﻿ The Mixed Berge Equilibrium in Extensive Form Games

Theoretical Economics Letters
Vol.07 No.07(2017), Article ID:81126,9 pages
10.4236/tel.2017.77152

The Mixed Berge Equilibrium in Extensive Form Games

Center on Stochastic Modeling, Optimization, and Statistics, The University of Texas at Arlington, Arlington, TX, USA    Received: November 4, 2017; Accepted: December 15, 2017; Published: December 18, 2017

ABSTRACT

In this paper we apply the concept of a mixed Berge equilibrium to finite n-person games in extensive form. We study the mixed Berge equilibrium in both perfect and imperfect information finite games. In addition, we define the notion of a subgame perfect mixed Berge equilibrium and show that for a 2-person game, there always exists a subgame perfect Berge equilibrium.
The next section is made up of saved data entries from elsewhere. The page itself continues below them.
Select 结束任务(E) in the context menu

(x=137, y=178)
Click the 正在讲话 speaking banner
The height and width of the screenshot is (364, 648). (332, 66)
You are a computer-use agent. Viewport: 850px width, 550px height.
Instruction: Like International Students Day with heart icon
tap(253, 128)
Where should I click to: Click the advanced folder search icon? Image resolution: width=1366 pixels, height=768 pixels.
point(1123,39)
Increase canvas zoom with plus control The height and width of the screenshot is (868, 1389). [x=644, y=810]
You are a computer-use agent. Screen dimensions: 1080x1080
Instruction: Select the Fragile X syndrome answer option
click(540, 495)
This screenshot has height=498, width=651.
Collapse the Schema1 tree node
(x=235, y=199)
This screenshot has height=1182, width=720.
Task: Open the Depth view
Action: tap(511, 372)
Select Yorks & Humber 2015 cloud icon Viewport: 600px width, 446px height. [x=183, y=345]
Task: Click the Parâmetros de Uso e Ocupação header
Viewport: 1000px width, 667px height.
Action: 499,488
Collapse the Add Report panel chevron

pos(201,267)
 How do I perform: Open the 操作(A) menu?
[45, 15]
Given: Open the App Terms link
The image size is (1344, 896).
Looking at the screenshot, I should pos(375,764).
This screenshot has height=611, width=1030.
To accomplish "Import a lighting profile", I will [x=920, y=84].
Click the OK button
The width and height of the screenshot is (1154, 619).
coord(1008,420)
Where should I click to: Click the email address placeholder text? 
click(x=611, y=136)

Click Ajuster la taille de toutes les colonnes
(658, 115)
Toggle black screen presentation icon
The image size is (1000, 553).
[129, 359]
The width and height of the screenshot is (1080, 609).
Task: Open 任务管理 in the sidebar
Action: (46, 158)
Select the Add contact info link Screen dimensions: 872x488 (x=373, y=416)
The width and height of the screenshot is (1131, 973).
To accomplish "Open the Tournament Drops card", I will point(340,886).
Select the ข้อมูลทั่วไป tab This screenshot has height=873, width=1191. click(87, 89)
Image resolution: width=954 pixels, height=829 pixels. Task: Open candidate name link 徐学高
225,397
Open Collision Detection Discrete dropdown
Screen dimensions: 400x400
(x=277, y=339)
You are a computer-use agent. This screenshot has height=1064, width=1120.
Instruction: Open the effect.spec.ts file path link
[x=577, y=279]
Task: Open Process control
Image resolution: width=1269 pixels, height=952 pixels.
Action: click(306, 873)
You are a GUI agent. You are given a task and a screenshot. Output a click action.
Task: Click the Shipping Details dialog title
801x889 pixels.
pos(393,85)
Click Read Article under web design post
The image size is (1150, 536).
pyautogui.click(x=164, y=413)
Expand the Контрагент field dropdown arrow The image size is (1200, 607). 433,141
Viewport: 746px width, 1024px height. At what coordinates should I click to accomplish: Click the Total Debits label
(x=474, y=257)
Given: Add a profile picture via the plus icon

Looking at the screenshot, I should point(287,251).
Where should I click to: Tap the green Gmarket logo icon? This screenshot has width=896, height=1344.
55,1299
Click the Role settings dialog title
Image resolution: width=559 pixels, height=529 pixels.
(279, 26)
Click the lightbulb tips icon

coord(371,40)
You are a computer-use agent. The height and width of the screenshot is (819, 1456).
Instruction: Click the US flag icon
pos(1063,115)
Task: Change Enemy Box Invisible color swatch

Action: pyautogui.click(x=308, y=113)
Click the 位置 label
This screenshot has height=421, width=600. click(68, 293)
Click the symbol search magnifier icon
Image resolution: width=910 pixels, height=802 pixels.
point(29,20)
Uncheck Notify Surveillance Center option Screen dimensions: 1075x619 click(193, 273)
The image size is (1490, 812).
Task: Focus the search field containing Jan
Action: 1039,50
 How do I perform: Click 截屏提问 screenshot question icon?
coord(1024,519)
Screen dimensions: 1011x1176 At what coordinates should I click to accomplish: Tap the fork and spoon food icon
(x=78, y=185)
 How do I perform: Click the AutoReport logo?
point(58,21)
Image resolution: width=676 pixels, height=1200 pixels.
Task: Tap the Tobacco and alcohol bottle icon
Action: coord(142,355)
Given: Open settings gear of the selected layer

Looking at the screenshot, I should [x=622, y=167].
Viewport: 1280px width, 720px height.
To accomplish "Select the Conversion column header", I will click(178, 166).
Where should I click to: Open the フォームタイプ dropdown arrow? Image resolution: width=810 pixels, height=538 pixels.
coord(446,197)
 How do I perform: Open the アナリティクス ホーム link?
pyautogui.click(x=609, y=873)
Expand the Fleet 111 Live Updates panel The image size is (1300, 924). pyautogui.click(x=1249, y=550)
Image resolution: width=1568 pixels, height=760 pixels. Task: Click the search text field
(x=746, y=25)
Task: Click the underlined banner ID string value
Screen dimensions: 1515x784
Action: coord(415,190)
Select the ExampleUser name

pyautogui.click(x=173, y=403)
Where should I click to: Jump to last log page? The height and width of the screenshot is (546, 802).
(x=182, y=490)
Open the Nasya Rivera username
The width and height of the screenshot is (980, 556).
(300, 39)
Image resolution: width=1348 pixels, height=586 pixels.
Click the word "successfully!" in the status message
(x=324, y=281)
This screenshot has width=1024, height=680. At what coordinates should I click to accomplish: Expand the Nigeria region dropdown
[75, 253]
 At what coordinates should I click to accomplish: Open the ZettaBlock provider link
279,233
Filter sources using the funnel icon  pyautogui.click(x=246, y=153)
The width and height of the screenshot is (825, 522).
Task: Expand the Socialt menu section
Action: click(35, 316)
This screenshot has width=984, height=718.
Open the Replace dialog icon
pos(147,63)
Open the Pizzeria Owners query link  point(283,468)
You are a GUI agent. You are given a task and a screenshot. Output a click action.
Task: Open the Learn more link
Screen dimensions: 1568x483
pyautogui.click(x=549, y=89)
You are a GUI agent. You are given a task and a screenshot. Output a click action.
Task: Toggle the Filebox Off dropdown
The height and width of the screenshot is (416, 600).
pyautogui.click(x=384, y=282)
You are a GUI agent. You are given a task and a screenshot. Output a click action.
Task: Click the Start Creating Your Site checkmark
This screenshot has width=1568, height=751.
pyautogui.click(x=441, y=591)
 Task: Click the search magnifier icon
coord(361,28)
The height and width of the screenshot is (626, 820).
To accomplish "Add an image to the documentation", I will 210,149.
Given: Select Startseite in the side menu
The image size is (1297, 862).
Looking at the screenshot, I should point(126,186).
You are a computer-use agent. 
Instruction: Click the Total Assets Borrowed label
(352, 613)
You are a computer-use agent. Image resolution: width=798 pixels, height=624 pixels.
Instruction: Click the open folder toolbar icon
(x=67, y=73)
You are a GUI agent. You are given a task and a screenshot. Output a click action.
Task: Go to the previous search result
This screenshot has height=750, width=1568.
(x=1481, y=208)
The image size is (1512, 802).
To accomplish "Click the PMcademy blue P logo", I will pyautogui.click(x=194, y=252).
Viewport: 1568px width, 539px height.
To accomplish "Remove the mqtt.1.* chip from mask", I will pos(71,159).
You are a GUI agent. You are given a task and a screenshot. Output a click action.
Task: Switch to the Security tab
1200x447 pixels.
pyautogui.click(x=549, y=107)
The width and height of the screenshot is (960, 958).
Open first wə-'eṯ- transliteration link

Thus there exists a mixed Berge equilibrium for any 2-person game in extensive form. For games with 3 or more players, however, a mixed Berge equilibrium and a subgame perfect mixed Berge equilibrium may not exist. In summary, this paper extends extensive form games to include players acting altruistically.

Keywords:

Mixed Berge Equilibrium, Extensive Form Games, Game Theory #Both authors contributed equally to this research.

1. Introduction

The Berge equilibrium (BE) is a solution concept in game theory introduced in  and formally defined in  . It was extended to mixed strategies (MBE) in  . The Berge equilibrium represents a strategy that is mutually cooperative. In other words, at a Berge equilibrium player i cannot gain a better payoff if any other player changes his strategy unilaterally. In effect, an MBE represents the situation where every $n-1$ players choose the best joint mixed strategy for the remaining player. In this paper, we apply the concept of an MBE to finite extensive form games, where players make decisions sequentially. We consider here finite n-person extensive form games both with complete information and incomplete information. In a complete information game, each player is aware of the actions of the other players. In imperfect information games, however, players are not aware of the actions that other players choose.

The paper is organized as follows. In Section 2, we give the needed notation and definitions. In Section 3, we study the existence of an MBE in extensive form games. In Section 4, we give examples, and then give conclusions in Section 5.

2. Preliminaries

We use here a notation similar to that of  . An extensive form game G is written as $G=\left(N,H,P,I\right)$ , where N is the set of the players, H is the set of histories, P is a function assigning a player to each non-terminal history, and I represents an information set.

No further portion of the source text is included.